To show how I moved around I made used of geom_annotation and shaded boxes to highlight each job, one at the time. Each one of these was then shown as bridge between parts of the talk.

For simplicity I am plotting only one here:

## add countries

p_no_leg <- p_complete +
  guides(
    fill = "none"
  )
add_img(p_no_leg)
# ggsave("timeline_no_legend.pdf", dpi = 600, width = 10, height = 6, units = "cm")

p_pt <- p_no_leg +
  annotate("rect",
    xmin = min(antonio$Date), xmax = as.Date("2006-02-01"), 
    ymin = -Inf, ymax = Inf,  fill = "#d9e6eb", alpha=0.35)
p_save <- add_img(p_pt)

ggsave("../assets/img/timeline_no_legend.pt.png", p_save, dpi = 600, width = 10, height = 6, units = "cm")

timeline complete

Final word

And that was it. It took me quite some time to get it done, including testing packages which were not used, but in the end I am quite happy with the result. It was a lot of work, but I wanted to impress and I did.

Footnotes

[1] Before any presentation I always think about who my audience will be and what is the goal. Only then do I start sketching the slides with pen and paper to organize the ideas into slides. One key message per slide.

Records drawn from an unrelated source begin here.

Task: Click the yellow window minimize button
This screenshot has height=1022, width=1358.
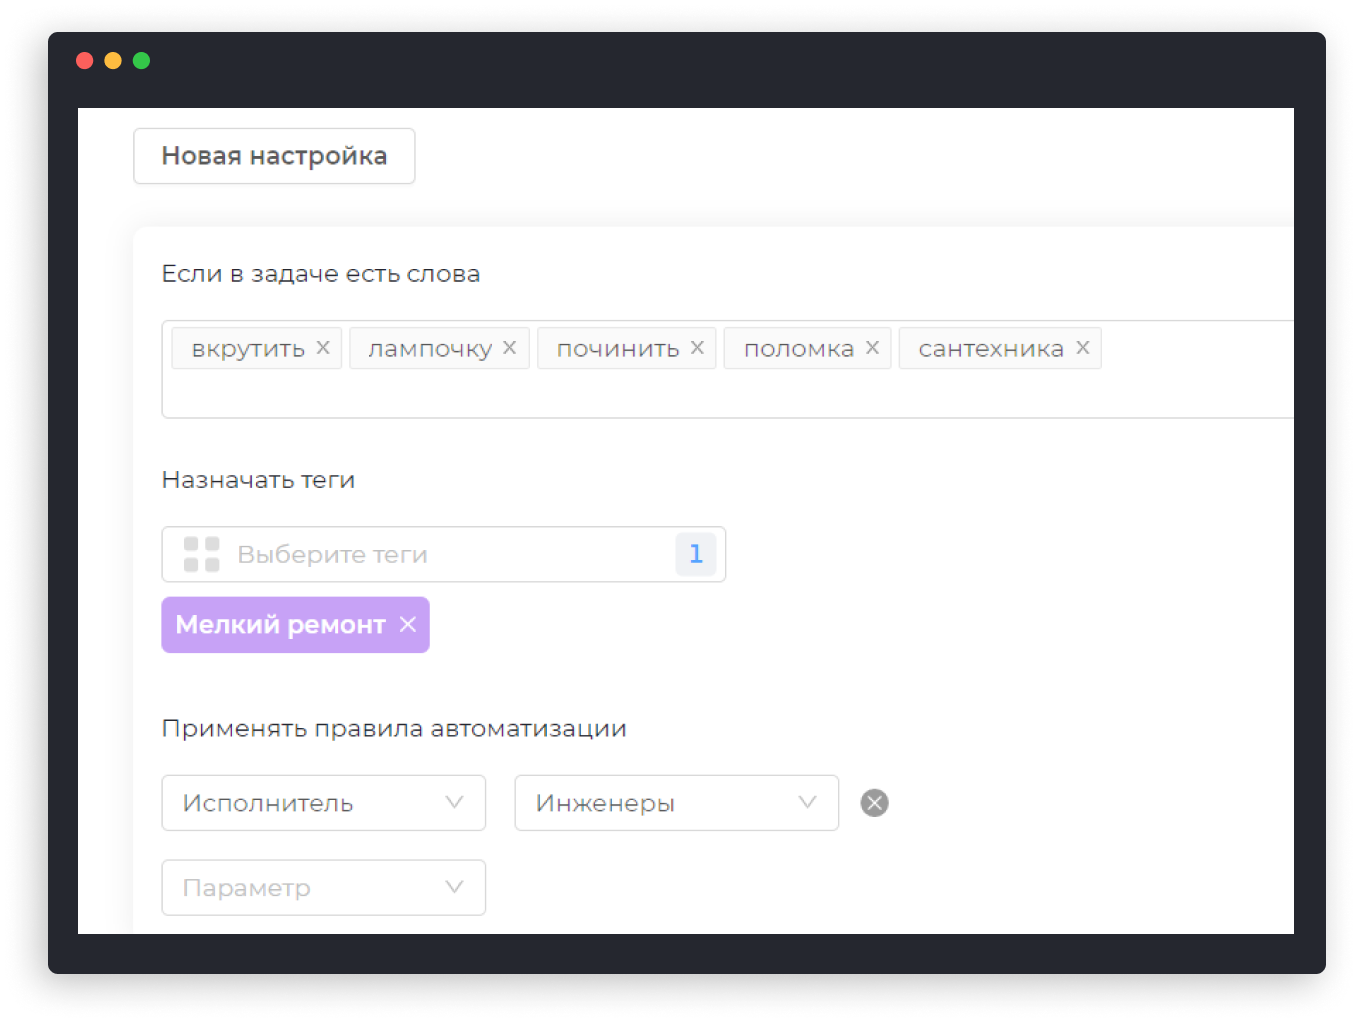Action: click(x=113, y=61)
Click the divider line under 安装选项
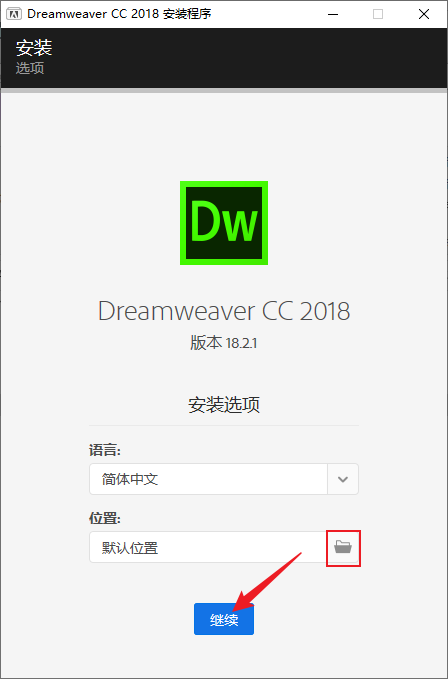This screenshot has height=679, width=448. [224, 425]
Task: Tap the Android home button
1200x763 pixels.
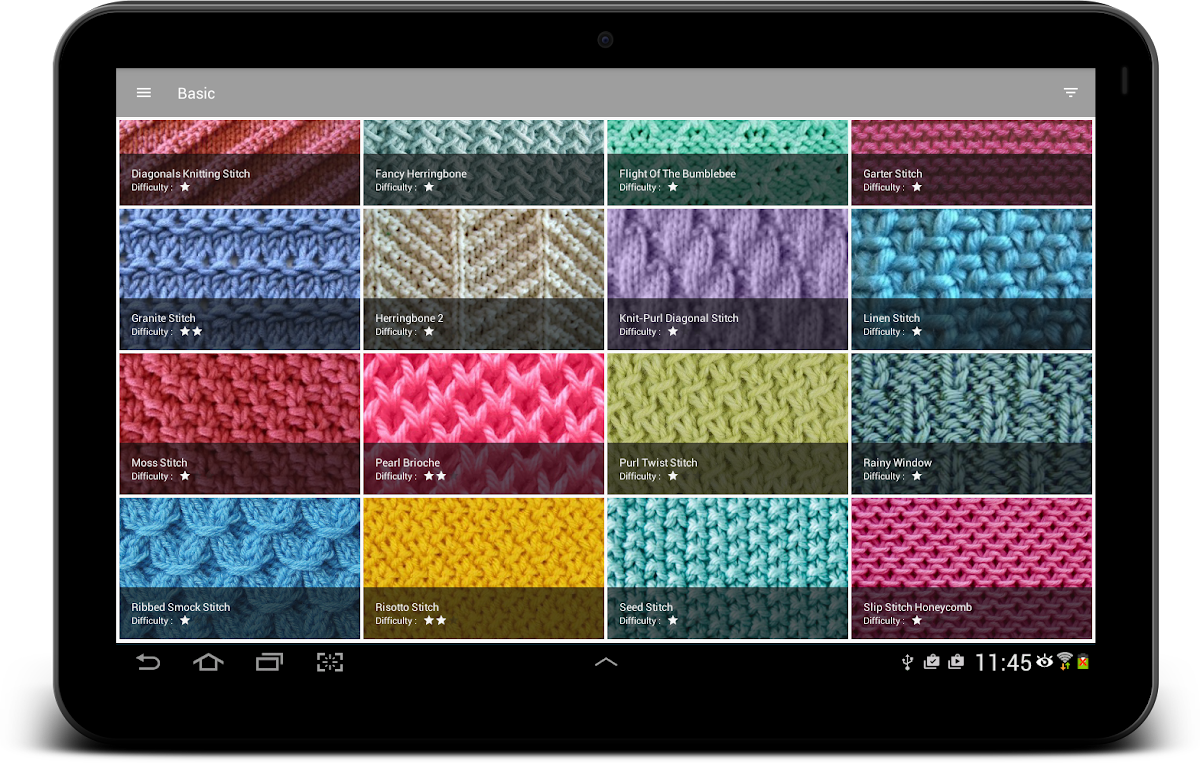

[2] For example https://github.com/laresbernardo/lares and https://github.com/daattali/timevis.

[3] It’s fine to use the publication record, but someone career should not be just about that. There’s also teaching, mentoring, outreach, software, etc, which I am not sure it’s always taken into account when evaluating academics. Not that it affects me because I am not looking to climb the academic ladder.

[4] The slide-deck is not available, but if a few people show interest I could put it online.